Massachusetts employers last month added 8,700 jobs, after increasing payrolls by 7,200 jobs in February, and nearly 14,000 in January, the state Executive Office of Labor and Workforce Development reported Thursday. The unemployment rate fell to 6.5 percent from 6.9 percent in February. The state unemployment rate, now at the lowest level since November 2008, remains well below the national jobless rate 0f 8.2 percent in March.
Economists said the jobs picture in Massachusetts has been brighter than they expected in the first three months of this year. The state has added nearly 30,000 jobs through the first three months of the year.
“This is a really positive employment report,” said Northeastern University economics professor Alan Clayton-Matthews. “We have three months of consistently high results, so that’s a pretty good indication that we’ve had at least moderate job growth.”
Economists caution that the monthly job-creation figures are estimates from data collected by the US Labor Department and subject to frequent revision. Last month, the Labor Department dramatically lowered officials dramatically lowered estimates of the state’s job growth in 2011, finding that the state’s pace of job growth fell behind the nation’s.
The most recent data from employers, however, reversed that picture and showed the state economy creating jobs at a slightly faster pace than the nation’s. Labor Department officials acknowledged that they probably got it wrong last month when they slashed 2011 job growth estimates.
Michael Goodman, a public policy professor at the University of Massachusetts – Dartmouth, said the exact numbers need to be “interpreted cautiously and viewed as a “first draft of our economic history for 2012.”
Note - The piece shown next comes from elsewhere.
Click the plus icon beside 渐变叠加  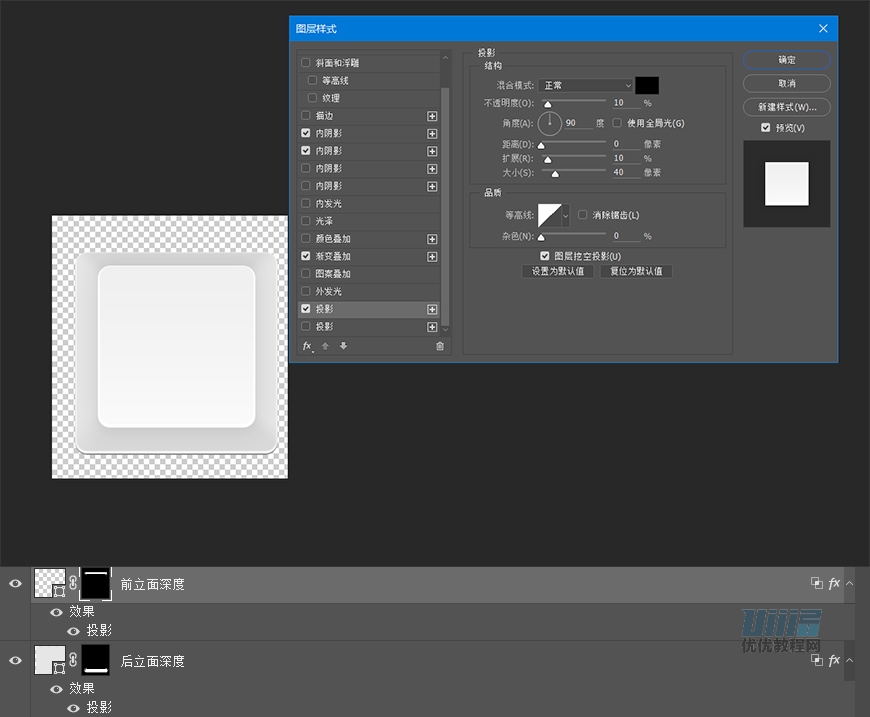click(432, 257)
Goodman also said employment data for the first three months of the year has shown steady growth.
“Clearly this is yet another sign that the Massachusetts recovery continues,” he said. “Slowly but surely we are climbing out of this very deep hole that we’ve been in since the beginning of the Great Recession.”
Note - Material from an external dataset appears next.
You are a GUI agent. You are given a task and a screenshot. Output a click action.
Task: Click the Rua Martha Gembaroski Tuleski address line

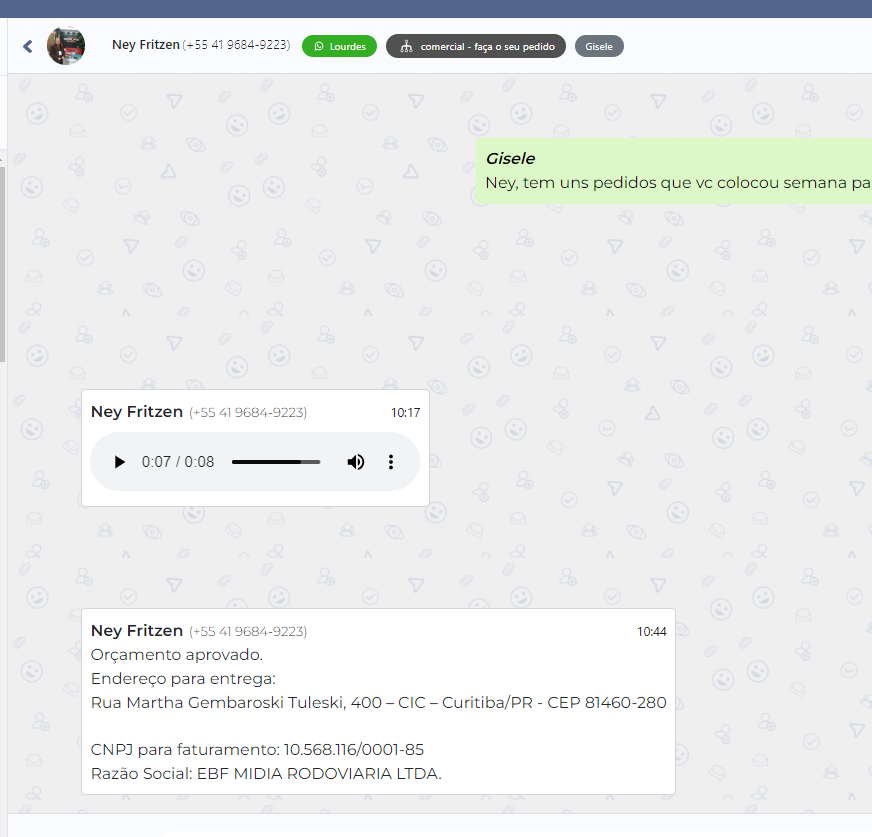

The state still has a ways to go. The unemployment rate remains 2 points above its pre-recession level. And while the number of unemployed in the state has declined by nearly 35,000 0ver the past year, more than 226,000 jobless residents are still looking for work.
The data also indicate that the divide between white and blue collar workers in the state persists, Goodman said, with blue collar workers continuing to fall behind.
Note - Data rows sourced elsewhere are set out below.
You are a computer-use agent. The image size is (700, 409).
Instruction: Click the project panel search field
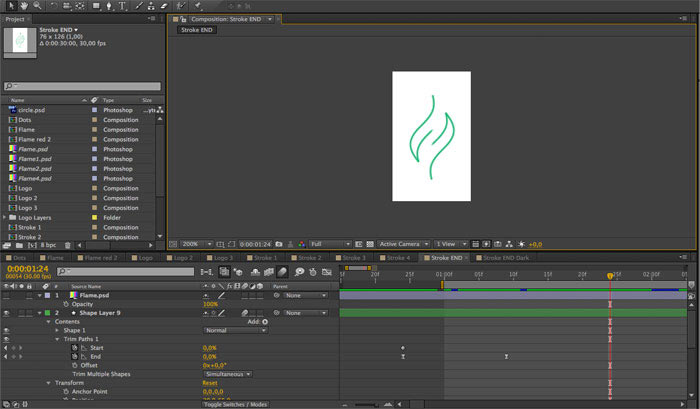click(84, 86)
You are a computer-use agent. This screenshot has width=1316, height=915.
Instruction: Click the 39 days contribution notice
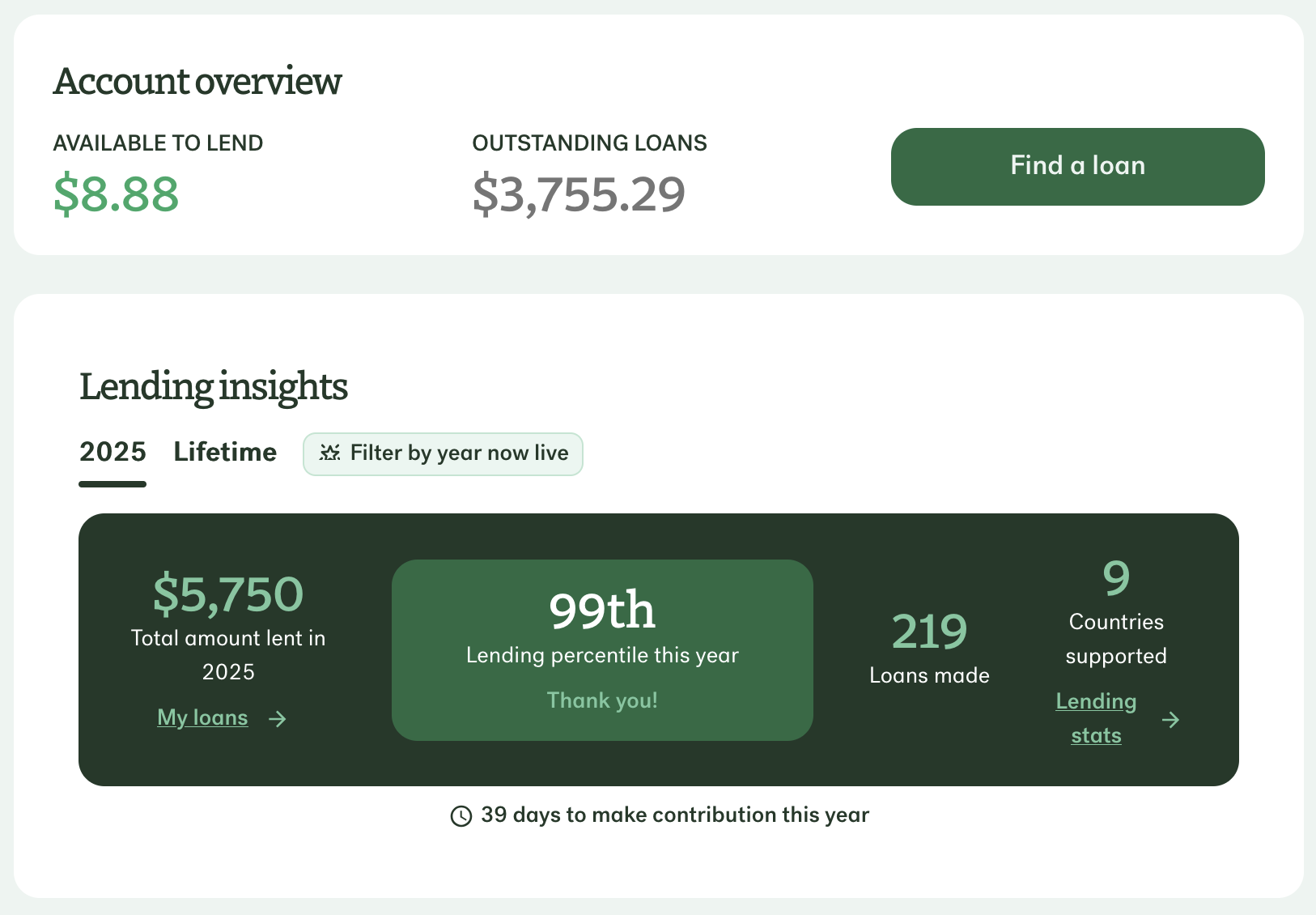click(674, 815)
For example, the professional, scientific and business services sector, which includes a variety of technology, consulting and research firms, added 4,900 jobs during the month and has gained more than 17,000 jobs over the year. Meanwhile, the construction sector lost 700 jobs in March and has lost 1,200 jobs year-to-date.
All told, half of the 10 private sectors tracked by the state added jobs. Trade, transportation and utility jobs gained 2,800 jobs over the month; education and health Services, 2,500; manufacturing, 300; and personal and other services, 100.
Sectors losing jobs over the month included leisure and hospitality, down 600; financial services, which shed 300; and information, which lost 100.